── LISTED ENTRIES

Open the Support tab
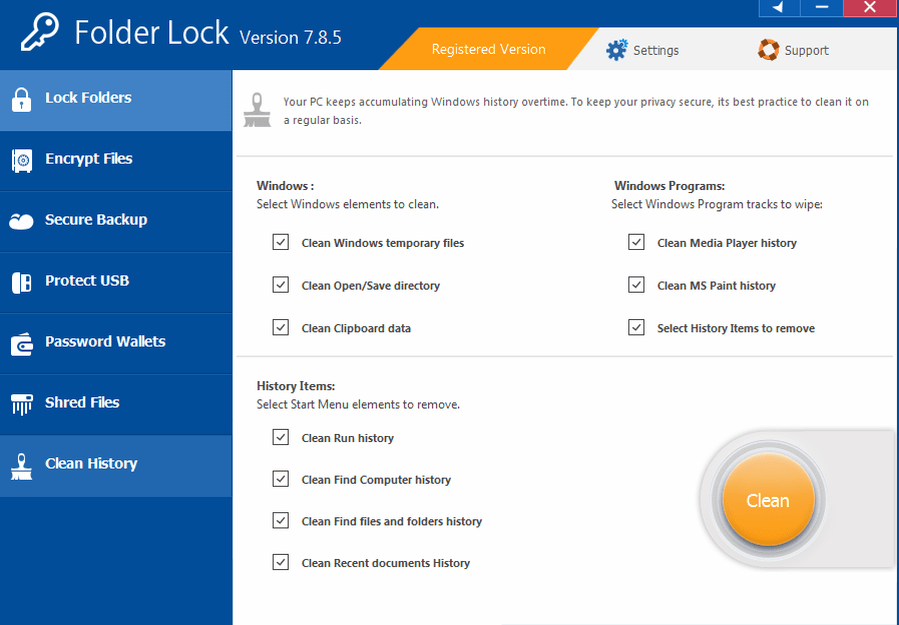This screenshot has height=625, width=899. [793, 50]
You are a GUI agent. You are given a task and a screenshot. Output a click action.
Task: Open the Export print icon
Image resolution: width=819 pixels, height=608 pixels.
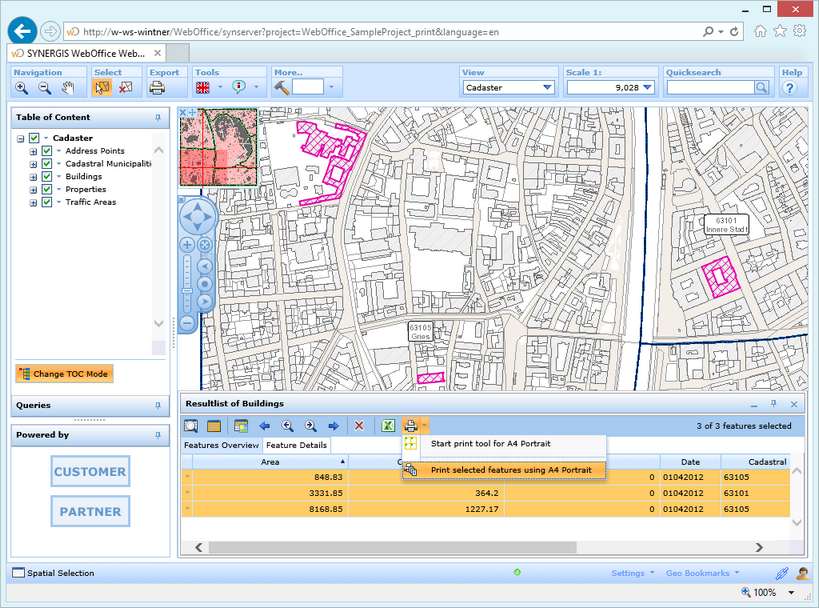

────

An exact copy of the lines from the one with "You are a GUI" through the end of the records: produce that and nothing more, leaving out the pictures.

RESULT OF THE TASK:
You are a GUI agent. You are given a task and a screenshot. Output a click action.
Task: Open the Export print icon
Image resolution: width=819 pixels, height=608 pixels.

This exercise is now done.